Coinbase CEO and co-founder Brian Armstrong sold shares worth $291.8 million of his company in its first trading day on the Nasdaq.
Filings made with the Securities and Exchange Commission showed Armstrong sold three groups of shares, totalling 749,999, at prices ranging from Coinbase’s opening price of $381 to $410.40.
Following the launch, Armstrong’s stakes in the company were estimated to be worth around $13 billion based on the company’s first-day closing price of $328.28.
Shareholders sold stakes worth around $5 billion on the day of Coinbase’s market debut, Coindesk reported over the weekend.
The crypto exchange went public via a direct listing last Wednesday. Though its reference price had been $250, it opened at $381. Shares traded as low as $310 and as high as $429.54 throughout the day.
At its high point, this meant the company was briefly valued at as much as $112 billion on its first day of trading, catapulting it into the list of top 100 most valuable US companies.
In a direct listing, existing shareholders, like Armstrong, offer their stakes in a company to the public, rather than the company offering them through a third party like an investment bank.

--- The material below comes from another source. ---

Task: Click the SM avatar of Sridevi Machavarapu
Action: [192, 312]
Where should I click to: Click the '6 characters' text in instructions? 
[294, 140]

Companies do not need to issue new shares in a direct listing, saving money and time, and existing investors are not bound by a six-month lockup period.
Coinbase is the biggest company so far to take the direct listing approach when going public.
On Monday, its shares were down by around 2.5% in premarket trading at $333.21 at 7:01 ET.
Bitcoin, which is one of the cryptocurrencies that trades on the Coinbase platform, had its biggest daily fall since February over the weekend after reaching record-highs last week.